Sol gel technique was adopted to achieve safer and green synthesis approach for polymeric hybrid materials (HM) i.e., PVPOxime-TiO2-guanine (HM-Gn) and PVPOxime-TiO2-cytosine (HM-Cy). Synthesized HMs were characterized spectroscopically and morphologically by using fourier transform infrared, X-ray diffraction spectra, dynamic light scattering, atomic force microscopy (AFM) and scanning electron microscopy (SEM) approaches.
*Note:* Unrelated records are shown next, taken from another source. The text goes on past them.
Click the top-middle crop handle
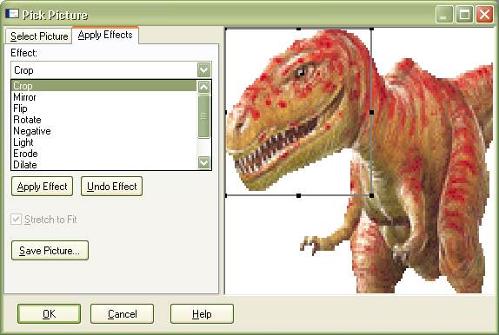298,29
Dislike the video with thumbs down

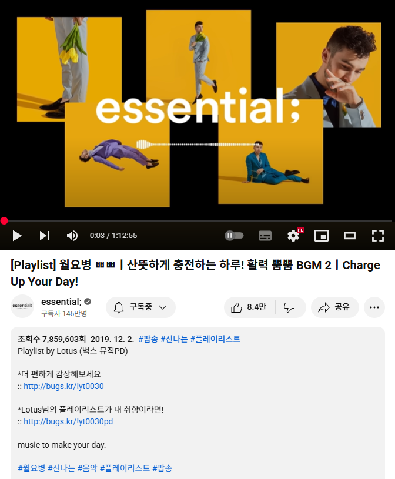[289, 307]
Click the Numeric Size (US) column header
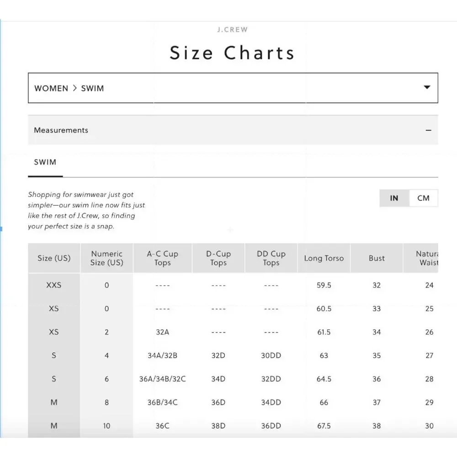457x457 pixels. click(x=106, y=258)
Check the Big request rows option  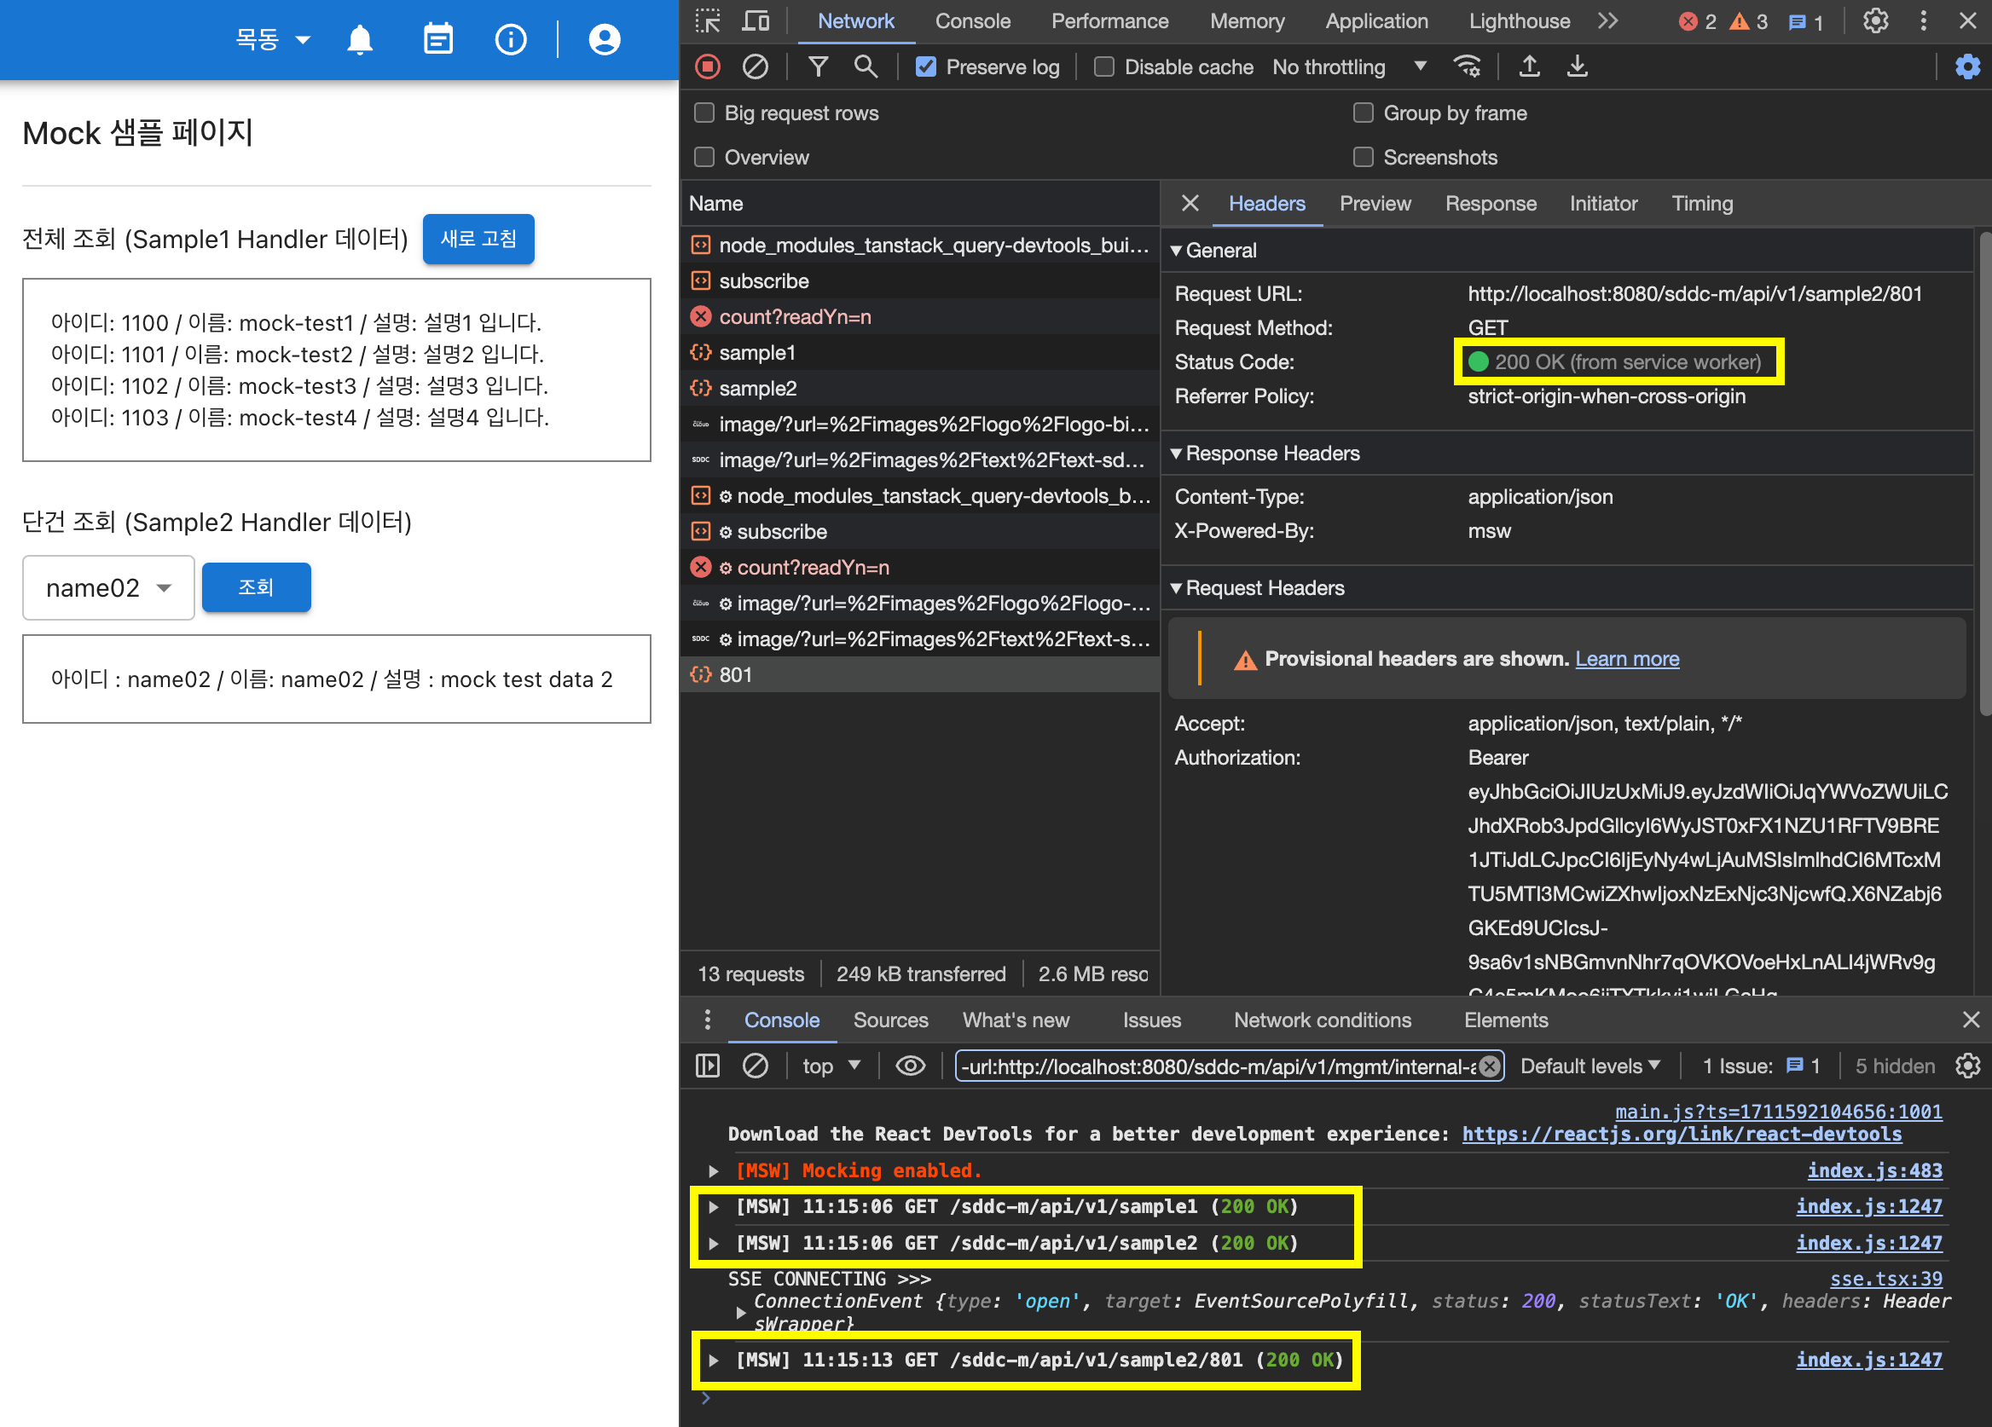tap(704, 113)
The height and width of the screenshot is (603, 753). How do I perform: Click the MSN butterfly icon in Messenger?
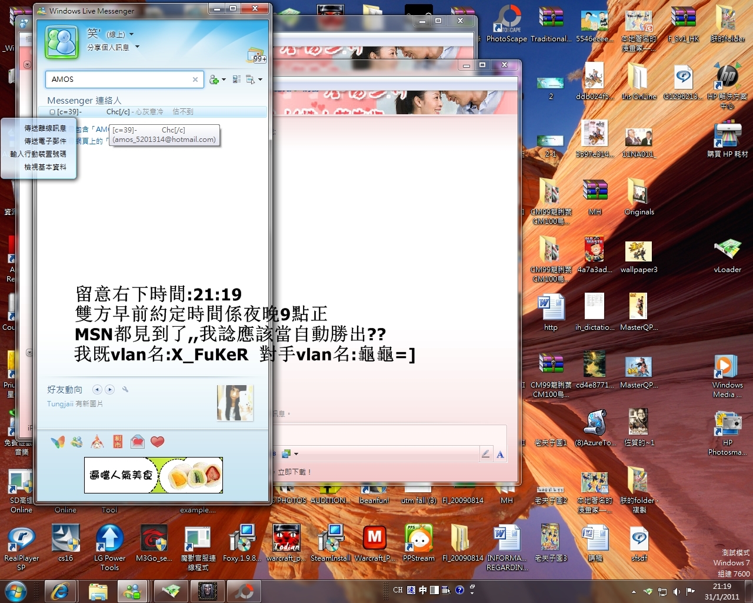point(58,442)
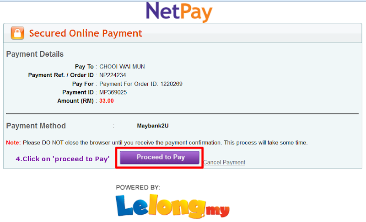Image resolution: width=366 pixels, height=222 pixels.
Task: Click the Cancel Payment link
Action: coord(224,162)
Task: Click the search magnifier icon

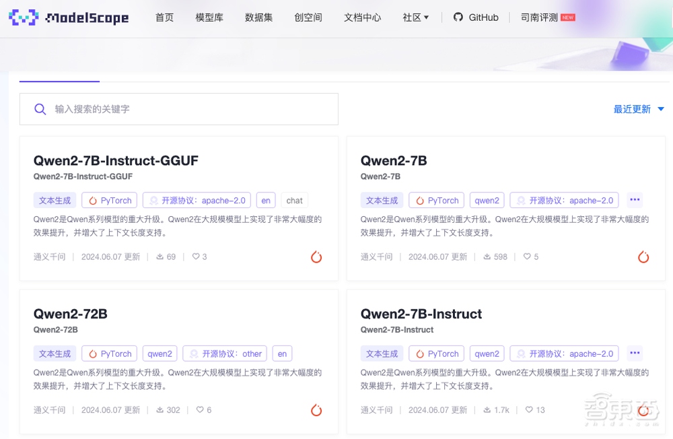Action: pos(40,108)
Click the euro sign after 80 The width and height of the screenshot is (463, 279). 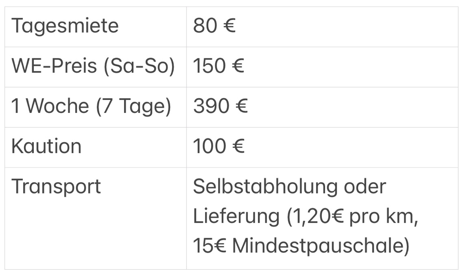click(230, 25)
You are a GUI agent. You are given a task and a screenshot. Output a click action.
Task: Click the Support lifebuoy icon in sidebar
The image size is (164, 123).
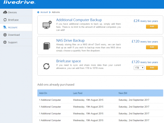5,42
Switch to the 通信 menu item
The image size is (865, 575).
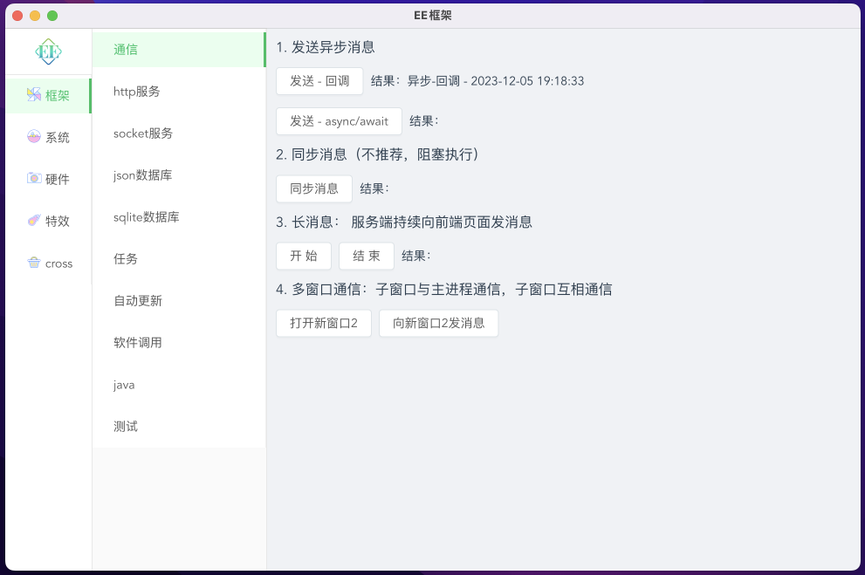click(x=126, y=50)
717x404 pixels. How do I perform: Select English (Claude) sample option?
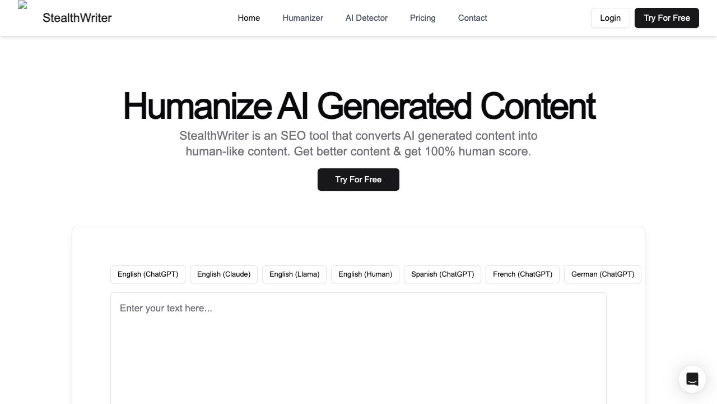point(224,274)
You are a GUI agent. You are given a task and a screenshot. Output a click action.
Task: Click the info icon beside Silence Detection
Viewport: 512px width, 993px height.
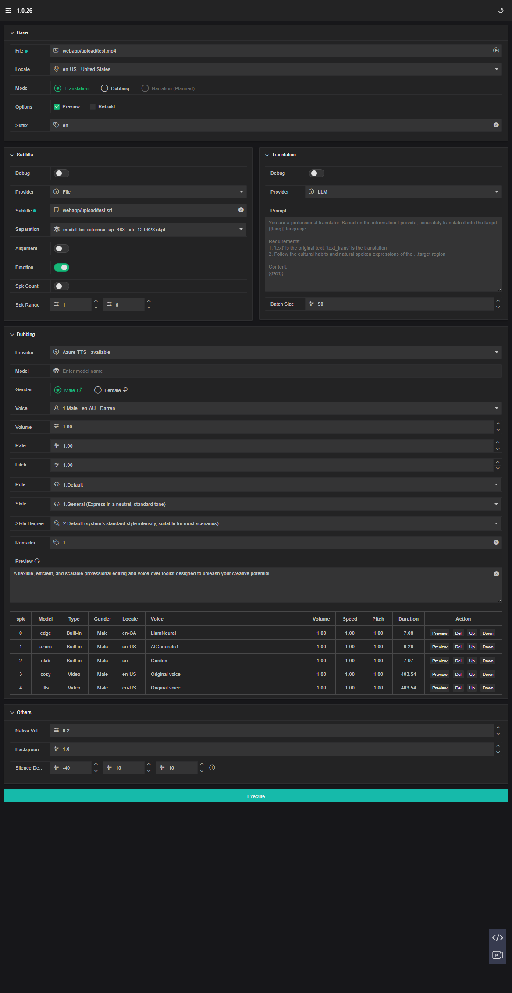pyautogui.click(x=212, y=767)
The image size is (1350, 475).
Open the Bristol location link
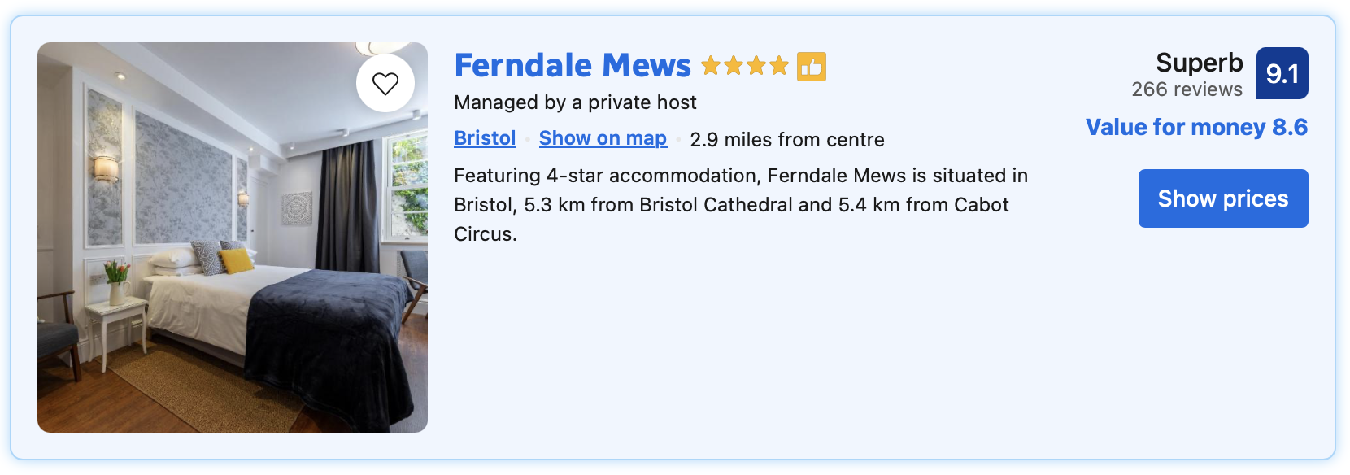(485, 138)
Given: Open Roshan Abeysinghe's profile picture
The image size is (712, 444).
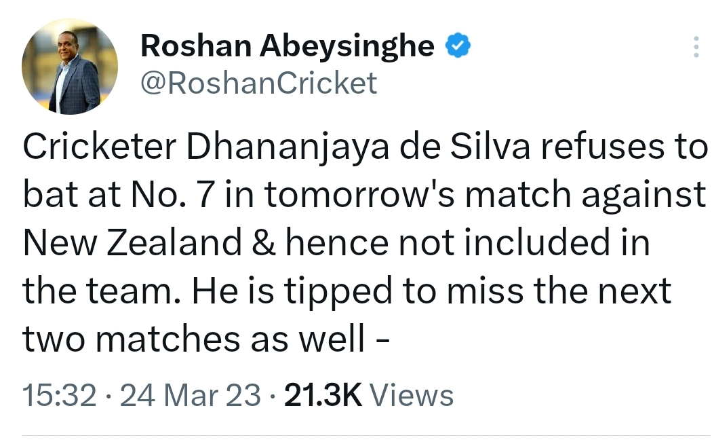Looking at the screenshot, I should coord(70,67).
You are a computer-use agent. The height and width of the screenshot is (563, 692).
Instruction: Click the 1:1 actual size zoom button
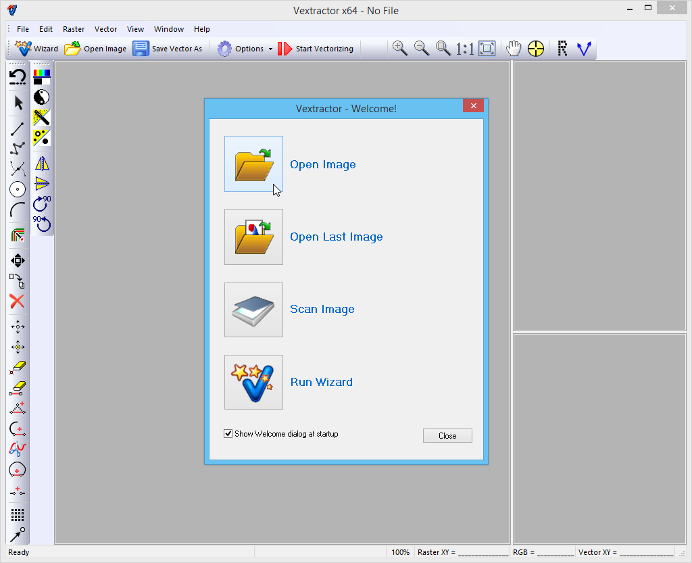(464, 49)
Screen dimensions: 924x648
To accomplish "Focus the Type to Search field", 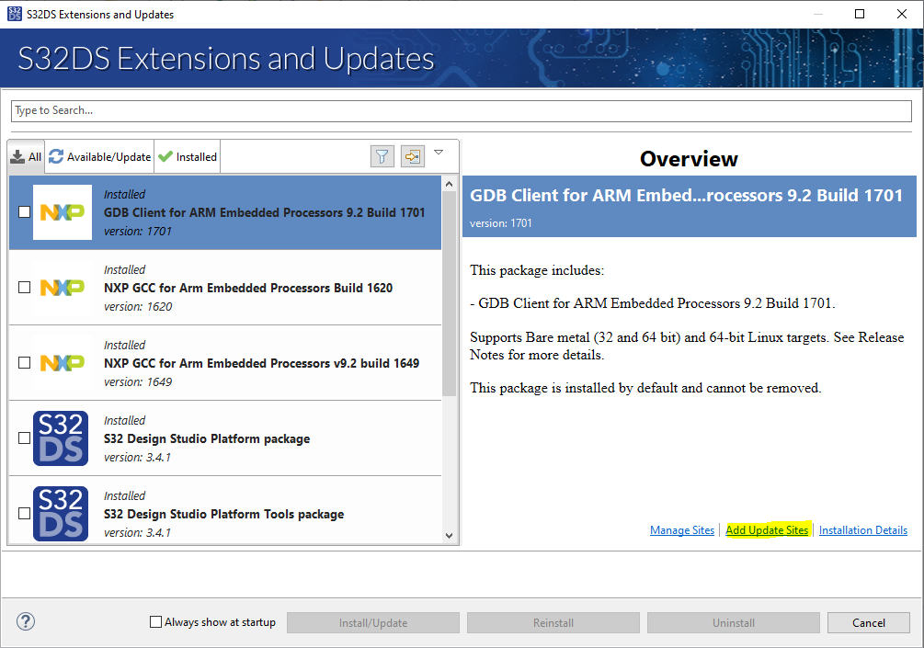I will pos(460,110).
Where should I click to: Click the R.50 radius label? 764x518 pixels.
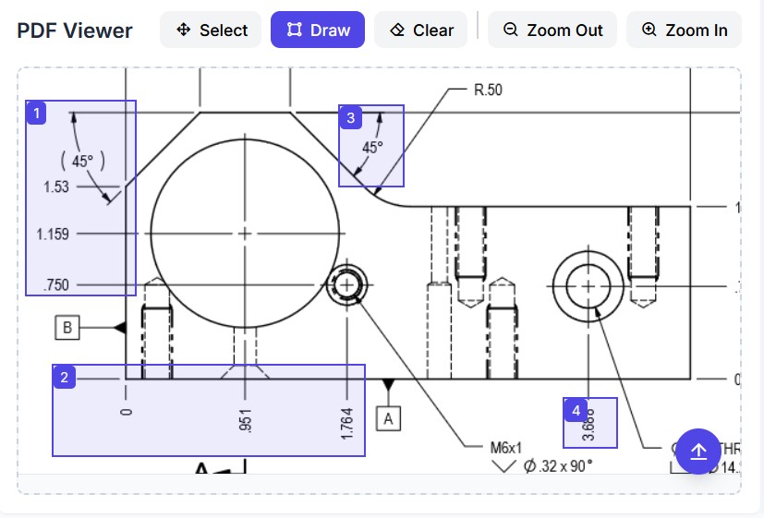point(488,90)
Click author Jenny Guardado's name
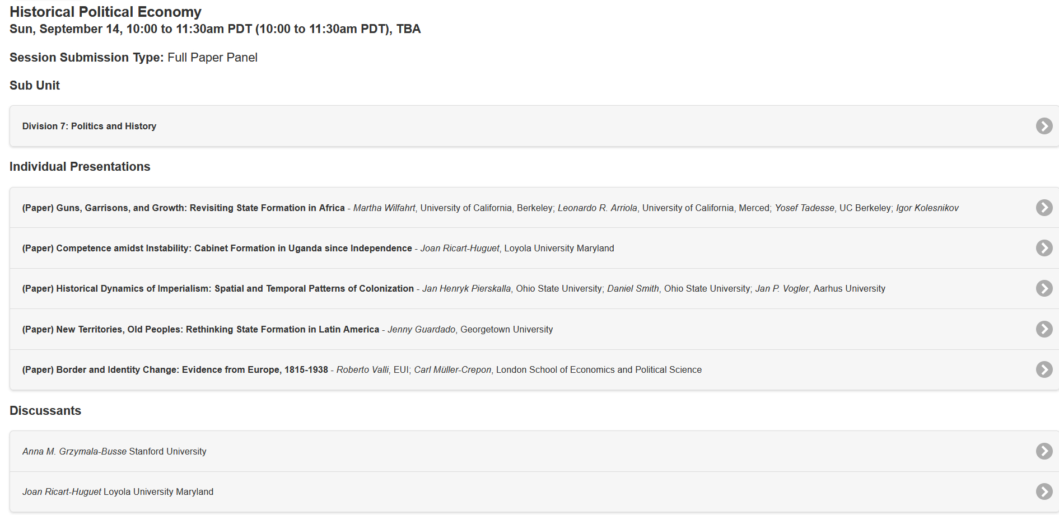Image resolution: width=1059 pixels, height=515 pixels. [x=421, y=330]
After screening through weight loss analysis, the HMs were investigated for their anticorrosive impact towards carbon steel in 1 M H2SO4 using electrochemical techniques such as polarization and impedance. Surface morphology of the steel coupons was examined by AFM and SEM under different conditions. Inhibition efficiency, experienced by both weight loss analysis and electrochemical techniques were found to be reasonably consensus and in good alignment for each HM, suggesting HM-Gn somewhat better than HM-Cy. Computational studies were also accomplished through DFT and MD simulations and both experimental as well as quantum study findings concurred well. In addition, the HMs exhibited appreciable inhibitive efficacy towards S. typhia, B. subtilis, S. aureus, E. aerugenus and E. coli bacteria. So, the hybrid materials can be underpinned as good corrosion inhibitors as well as antimicrobial agents.